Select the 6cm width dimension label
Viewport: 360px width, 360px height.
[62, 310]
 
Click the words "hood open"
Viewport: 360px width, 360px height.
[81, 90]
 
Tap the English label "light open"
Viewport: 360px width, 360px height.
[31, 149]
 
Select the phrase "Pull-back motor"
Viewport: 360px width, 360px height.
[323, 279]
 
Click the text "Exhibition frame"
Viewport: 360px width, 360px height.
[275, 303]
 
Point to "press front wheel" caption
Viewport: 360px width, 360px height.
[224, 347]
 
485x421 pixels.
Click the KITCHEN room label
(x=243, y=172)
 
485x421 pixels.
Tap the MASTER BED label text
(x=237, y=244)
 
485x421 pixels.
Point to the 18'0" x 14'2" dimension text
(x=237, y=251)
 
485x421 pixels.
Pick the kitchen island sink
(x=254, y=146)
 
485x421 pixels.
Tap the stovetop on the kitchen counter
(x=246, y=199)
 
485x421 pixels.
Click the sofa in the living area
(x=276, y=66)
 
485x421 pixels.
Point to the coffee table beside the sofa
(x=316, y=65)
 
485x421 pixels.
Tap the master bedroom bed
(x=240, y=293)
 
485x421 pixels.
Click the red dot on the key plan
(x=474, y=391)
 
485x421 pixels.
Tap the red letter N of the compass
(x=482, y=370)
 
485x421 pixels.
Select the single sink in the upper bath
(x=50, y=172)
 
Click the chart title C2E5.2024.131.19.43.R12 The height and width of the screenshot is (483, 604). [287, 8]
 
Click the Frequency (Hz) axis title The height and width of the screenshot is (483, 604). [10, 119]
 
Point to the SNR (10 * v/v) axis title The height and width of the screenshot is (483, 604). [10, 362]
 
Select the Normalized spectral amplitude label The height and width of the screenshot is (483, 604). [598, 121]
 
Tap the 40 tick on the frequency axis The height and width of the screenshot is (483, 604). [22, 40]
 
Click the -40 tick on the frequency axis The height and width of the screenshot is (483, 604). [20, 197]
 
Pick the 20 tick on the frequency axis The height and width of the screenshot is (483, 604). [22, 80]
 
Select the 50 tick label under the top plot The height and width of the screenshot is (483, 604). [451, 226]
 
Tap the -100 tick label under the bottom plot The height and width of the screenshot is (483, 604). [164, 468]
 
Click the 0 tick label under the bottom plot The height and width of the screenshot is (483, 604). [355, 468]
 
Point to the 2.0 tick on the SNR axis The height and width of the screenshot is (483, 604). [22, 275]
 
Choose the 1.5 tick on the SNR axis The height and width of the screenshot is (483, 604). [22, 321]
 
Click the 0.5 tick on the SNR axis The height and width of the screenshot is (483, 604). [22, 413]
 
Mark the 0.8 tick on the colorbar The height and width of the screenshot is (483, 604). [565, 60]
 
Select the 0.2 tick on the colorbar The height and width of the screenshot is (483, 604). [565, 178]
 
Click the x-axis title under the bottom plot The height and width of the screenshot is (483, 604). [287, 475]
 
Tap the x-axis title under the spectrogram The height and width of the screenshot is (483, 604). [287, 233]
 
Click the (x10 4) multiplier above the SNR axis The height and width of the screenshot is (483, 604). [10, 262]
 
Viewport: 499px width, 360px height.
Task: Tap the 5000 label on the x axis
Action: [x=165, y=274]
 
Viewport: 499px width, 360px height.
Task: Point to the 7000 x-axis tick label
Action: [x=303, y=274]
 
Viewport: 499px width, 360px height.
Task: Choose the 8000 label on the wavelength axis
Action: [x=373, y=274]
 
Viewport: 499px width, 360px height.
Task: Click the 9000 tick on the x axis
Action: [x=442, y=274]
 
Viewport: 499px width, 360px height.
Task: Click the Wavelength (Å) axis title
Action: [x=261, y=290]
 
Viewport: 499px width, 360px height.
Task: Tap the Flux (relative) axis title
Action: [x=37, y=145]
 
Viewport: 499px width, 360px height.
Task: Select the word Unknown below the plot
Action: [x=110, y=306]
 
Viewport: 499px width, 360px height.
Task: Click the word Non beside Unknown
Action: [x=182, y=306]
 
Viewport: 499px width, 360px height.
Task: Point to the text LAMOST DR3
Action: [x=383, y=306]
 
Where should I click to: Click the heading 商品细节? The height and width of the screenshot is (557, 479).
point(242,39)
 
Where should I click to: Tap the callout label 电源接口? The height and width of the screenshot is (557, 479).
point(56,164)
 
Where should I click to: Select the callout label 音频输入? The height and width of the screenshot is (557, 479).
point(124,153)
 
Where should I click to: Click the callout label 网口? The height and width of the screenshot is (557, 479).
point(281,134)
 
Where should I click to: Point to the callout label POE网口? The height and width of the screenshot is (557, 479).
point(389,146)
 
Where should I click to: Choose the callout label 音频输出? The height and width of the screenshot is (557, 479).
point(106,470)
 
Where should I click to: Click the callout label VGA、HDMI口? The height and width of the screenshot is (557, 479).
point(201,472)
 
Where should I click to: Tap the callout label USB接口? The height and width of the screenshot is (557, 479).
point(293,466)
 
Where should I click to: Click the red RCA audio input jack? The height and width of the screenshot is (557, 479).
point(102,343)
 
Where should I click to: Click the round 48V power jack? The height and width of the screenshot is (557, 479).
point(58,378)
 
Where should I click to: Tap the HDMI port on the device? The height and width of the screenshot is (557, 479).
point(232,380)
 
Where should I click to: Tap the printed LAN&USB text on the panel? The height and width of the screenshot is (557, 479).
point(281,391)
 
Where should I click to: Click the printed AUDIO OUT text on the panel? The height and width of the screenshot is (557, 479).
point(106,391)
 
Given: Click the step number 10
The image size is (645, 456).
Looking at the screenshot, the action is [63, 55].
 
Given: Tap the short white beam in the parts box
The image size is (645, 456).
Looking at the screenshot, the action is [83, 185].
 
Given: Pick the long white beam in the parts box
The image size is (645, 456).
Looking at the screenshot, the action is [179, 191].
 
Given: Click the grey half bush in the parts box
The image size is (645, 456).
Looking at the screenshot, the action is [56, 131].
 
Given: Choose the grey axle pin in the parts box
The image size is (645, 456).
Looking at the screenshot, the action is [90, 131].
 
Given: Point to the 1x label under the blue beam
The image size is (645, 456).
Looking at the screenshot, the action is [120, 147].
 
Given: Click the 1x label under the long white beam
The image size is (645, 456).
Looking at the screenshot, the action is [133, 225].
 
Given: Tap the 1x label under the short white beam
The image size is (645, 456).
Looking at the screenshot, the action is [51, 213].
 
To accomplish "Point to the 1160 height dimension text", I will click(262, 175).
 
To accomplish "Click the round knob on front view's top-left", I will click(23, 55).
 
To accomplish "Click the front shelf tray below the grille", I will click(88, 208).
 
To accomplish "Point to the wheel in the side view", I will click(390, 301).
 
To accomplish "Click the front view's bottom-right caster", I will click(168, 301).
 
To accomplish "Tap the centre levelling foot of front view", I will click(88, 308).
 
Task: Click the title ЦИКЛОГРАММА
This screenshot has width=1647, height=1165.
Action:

──────────────────────────────

- _THE EXERCISE_: Copy out every one of the entries above, word for word and with no changes.

- _THE REPLY_:
Select the 6cm width dimension label
Viewport: 360px width, 360px height.
[62, 310]
 
Click the words "hood open"
Viewport: 360px width, 360px height.
[81, 90]
 
Tap the English label "light open"
Viewport: 360px width, 360px height.
[31, 149]
 
Select the phrase "Pull-back motor"
Viewport: 360px width, 360px height.
[323, 279]
 
Click the text "Exhibition frame"
Viewport: 360px width, 360px height.
[275, 303]
 
Point to "press front wheel" caption
Viewport: 360px width, 360px height.
[224, 347]
 
485x421 pixels.
Click the KITCHEN room label
(x=243, y=172)
 
485x421 pixels.
Tap the MASTER BED label text
(x=237, y=244)
 
485x421 pixels.
Point to the 18'0" x 14'2" dimension text
(x=237, y=251)
 
485x421 pixels.
Pick the kitchen island sink
(x=254, y=146)
 
485x421 pixels.
Tap the stovetop on the kitchen counter
(x=246, y=199)
 
485x421 pixels.
Click the sofa in the living area
(x=276, y=66)
 
485x421 pixels.
Point to the coffee table beside the sofa
(x=316, y=65)
 
485x421 pixels.
Tap the master bedroom bed
(x=240, y=293)
 
485x421 pixels.
Click the red dot on the key plan
(x=474, y=391)
 
485x421 pixels.
Tap the red letter N of the compass
(x=482, y=370)
 
485x421 pixels.
Select the single sink in the upper bath
(x=50, y=172)
 
Click the chart title C2E5.2024.131.19.43.R12 The height and width of the screenshot is (483, 604). [287, 8]
 
Click the Frequency (Hz) axis title The height and width of the screenshot is (483, 604). [10, 119]
 
Point to the SNR (10 * v/v) axis title The height and width of the screenshot is (483, 604). [10, 362]
 
Select the Normalized spectral amplitude label The height and width of the screenshot is (483, 604). [598, 121]
 
Tap the 40 tick on the frequency axis The height and width of the screenshot is (483, 604). [22, 40]
 
Click the -40 tick on the frequency axis The height and width of the screenshot is (483, 604). [20, 197]
 
Pick the 20 tick on the frequency axis The height and width of the screenshot is (483, 604). [22, 80]
 
Select the 50 tick label under the top plot The height and width of the screenshot is (483, 604). [451, 226]
 
Tap the -100 tick label under the bottom plot The height and width of the screenshot is (483, 604). [164, 468]
 
Click the 0 tick label under the bottom plot The height and width of the screenshot is (483, 604). [355, 468]
 
Point to the 2.0 tick on the SNR axis The height and width of the screenshot is (483, 604). [22, 275]
 
Choose the 1.5 tick on the SNR axis The height and width of the screenshot is (483, 604). [22, 321]
 
Click the 0.5 tick on the SNR axis The height and width of the screenshot is (483, 604). [22, 413]
 
Mark the 0.8 tick on the colorbar The height and width of the screenshot is (483, 604). [565, 60]
 
Select the 0.2 tick on the colorbar The height and width of the screenshot is (483, 604). [565, 178]
 
Click the x-axis title under the bottom plot The height and width of the screenshot is (483, 604). [287, 475]
 
Tap the x-axis title under the spectrogram The height and width of the screenshot is (483, 604). [287, 233]
 
Click the (x10 4) multiplier above the SNR axis The height and width of the screenshot is (483, 604). [10, 262]
 
Viewport: 499px width, 360px height.
Task: Tap the 5000 label on the x axis
Action: [x=165, y=274]
 
Viewport: 499px width, 360px height.
Task: Point to the 7000 x-axis tick label
Action: [x=303, y=274]
 
Viewport: 499px width, 360px height.
Task: Choose the 8000 label on the wavelength axis
Action: [x=373, y=274]
 
Viewport: 499px width, 360px height.
Task: Click the 9000 tick on the x axis
Action: [x=442, y=274]
 
Viewport: 499px width, 360px height.
Task: Click the Wavelength (Å) axis title
Action: [x=261, y=290]
 
Viewport: 499px width, 360px height.
Task: Tap the Flux (relative) axis title
Action: [x=37, y=145]
 
Viewport: 499px width, 360px height.
Task: Select the word Unknown below the plot
Action: [x=110, y=306]
 
Viewport: 499px width, 360px height.
Task: Click the word Non beside Unknown
Action: [x=182, y=306]
 
Viewport: 499px width, 360px height.
Task: Point to the text LAMOST DR3
Action: [x=383, y=306]
 
Where should I click to: Click the heading 商品细节? The height and width of the screenshot is (557, 479).
point(242,39)
 
Where should I click to: Tap the callout label 电源接口? The height and width of the screenshot is (557, 479).
point(56,164)
 
Where should I click to: Select the callout label 音频输入? The height and width of the screenshot is (557, 479).
point(124,153)
 
Where should I click to: Click the callout label 网口? The height and width of the screenshot is (557, 479).
point(281,134)
 
Where should I click to: Point to the callout label POE网口? The height and width of the screenshot is (557, 479).
point(389,146)
 
Where should I click to: Choose the callout label 音频输出? The height and width of the screenshot is (557, 479).
point(106,470)
 
Where should I click to: Click the callout label VGA、HDMI口? The height and width of the screenshot is (557, 479).
point(201,472)
 
Where should I click to: Tap the callout label USB接口? The height and width of the screenshot is (557, 479).
point(293,466)
 
Where should I click to: Click the red RCA audio input jack? The height and width of the screenshot is (557, 479).
point(102,343)
 
Where should I click to: Click the round 48V power jack? The height and width of the screenshot is (557, 479).
point(58,378)
 
Where should I click to: Tap the HDMI port on the device? The height and width of the screenshot is (557, 479).
point(232,380)
 
Where should I click to: Tap the printed LAN&USB text on the panel? The height and width of the screenshot is (557, 479).
point(281,391)
 
Where should I click to: Click the printed AUDIO OUT text on the panel? The height and width of the screenshot is (557, 479).
point(106,391)
 
Given: Click the step number 10
The image size is (645, 456).
Looking at the screenshot, the action is [63, 55].
 
Given: Tap the short white beam in the parts box
The image size is (645, 456).
Looking at the screenshot, the action is [83, 185].
 
Given: Pick the long white beam in the parts box
The image size is (645, 456).
Looking at the screenshot, the action is [179, 191].
 
Given: Click the grey half bush in the parts box
The image size is (645, 456).
Looking at the screenshot, the action is [56, 131].
 
Given: Choose the grey axle pin in the parts box
The image size is (645, 456).
Looking at the screenshot, the action is [90, 131].
 
Given: Point to the 1x label under the blue beam
The image size is (645, 456).
Looking at the screenshot, the action is [120, 147].
 
Given: Click the 1x label under the long white beam
The image size is (645, 456).
Looking at the screenshot, the action is [133, 225].
 
Given: Tap the 1x label under the short white beam
The image size is (645, 456).
Looking at the screenshot, the action is [51, 213].
 
To accomplish "Point to the 1160 height dimension text", I will click(262, 175).
 
To accomplish "Click the round knob on front view's top-left", I will click(23, 55).
 
To accomplish "Click the front shelf tray below the grille", I will click(88, 208).
 
To accomplish "Point to the wheel in the side view", I will click(390, 301).
 
To accomplish "Click the front view's bottom-right caster", I will click(168, 301).
 
To accomplish "Tap the centre levelling foot of front view", I will click(88, 308).
 
Task: Click the title ЦИКЛОГРАММА
This screenshot has width=1647, height=1165.
Action:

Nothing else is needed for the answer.